Budget kann bis zu 70 Millionen Euro betragen

Wie hoch das Budget für die Kulturhauptstadt am Ende ausfällt, darüber streiten sich die Geister. Im Gespräch sind Zahlen von 40 bis zu 70 Millionen Euro. Ein Großteil der Summe dürfte über Sponsoren und Fördermittel aus Landes- und Bundestöpfen aufgebracht werden. Aber auch die Stadt Hannover wird ihren Teil beitragen müssen.

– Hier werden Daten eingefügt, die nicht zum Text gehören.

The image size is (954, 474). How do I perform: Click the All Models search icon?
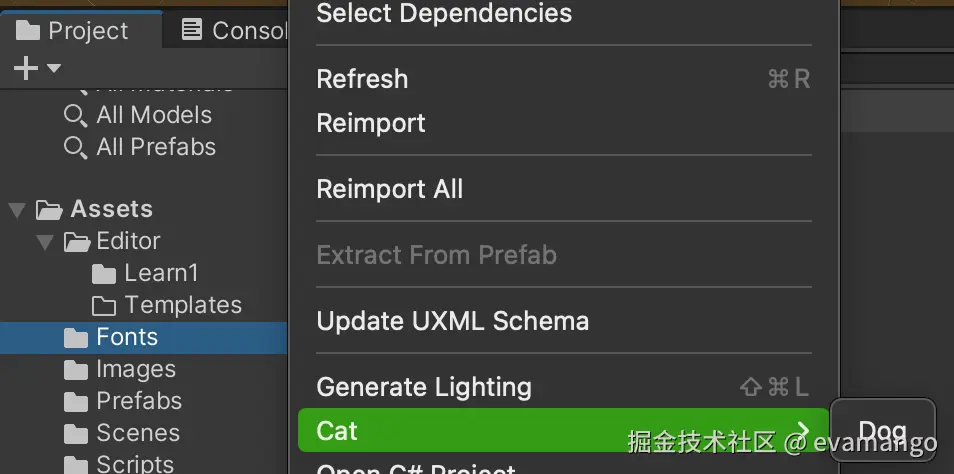pos(75,115)
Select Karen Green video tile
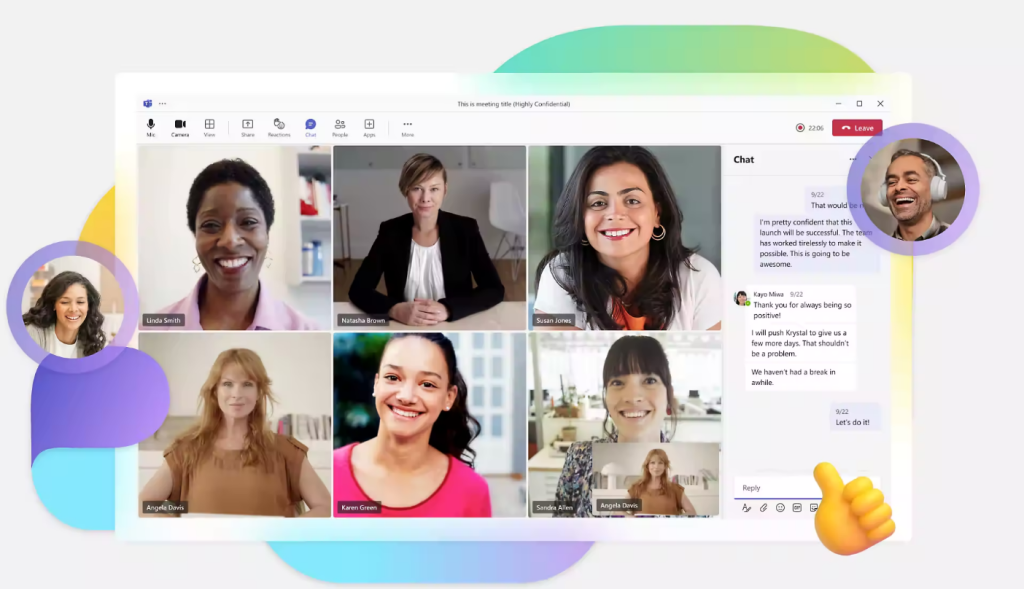 pos(429,424)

Sichtbarer für die Bevölkerung ist die Tour des Kulturhauptstadt-Kiosks. Der Zirkuswagen soll Stadtteilbewohner ermuntern, sich mit dem Thema zu beschäftigen und eigene Ideen einzubringen. Beim Auftakt im Bezirk Ricklingen sind die Besucherzahlen überschaubar gewesen. Künftig baut die Stadt ihren Kiosk am Rande größerer Veranstaltungen auf, etwa am Sonntag, 2. März, bei der Freiwilligenbörse im Pavillon und am Freitag, 22. März, auf dem Wochenmarkt am Fiedelerplatz in Döhren.

Kulturentwicklungsplan bleibt wolkig

Parallel arbeitet die Verwaltung an einem Kulturentwicklungsplan. Der soll Ziele und Maßnahmen bis 2030 beschreiben. Was konkret in Angriff genommen werden soll, bleibt bisher wolkig. Von „Handlungsfeldern“ ist die Rede, von „Möglichkeitsräumen“ und „Synergieentwicklung“. Solche Begriffe hat die Stadt aus einer Befragung von rund 400 Kultureinrichtungen herausgefiltert, darunter die Kestnergesellschaft, der Jazz Club und das Literaturhaus. Gefragt wurde nach „Stärken, Schwächen, Entwicklungspotenzialen, Zielen und Maßnahmen“.

Die Reaktionen aus der Ratspolitik sind geteilt. Die SPD jubiliert. „Fantastisch, was sich da anbahnt“, meint SPD-Ratsherr Andreas Markurth. Skeptischer ist Gerhard Wruck von den „Hannoveranern“. „Die Stadt sollte konkrete Visionen entwickeln. Die Menschen brauchen etwas, auf das sie gespannt sein dürfen“, sagt er. Die Stadt entgegnet, dass man intern bereits über konkretere Ziele spreche. „Aber wir wollen den Beteiligungsprozess offen halten“, sagt Fachbereichsleiterin Carola Schelle-Wolff.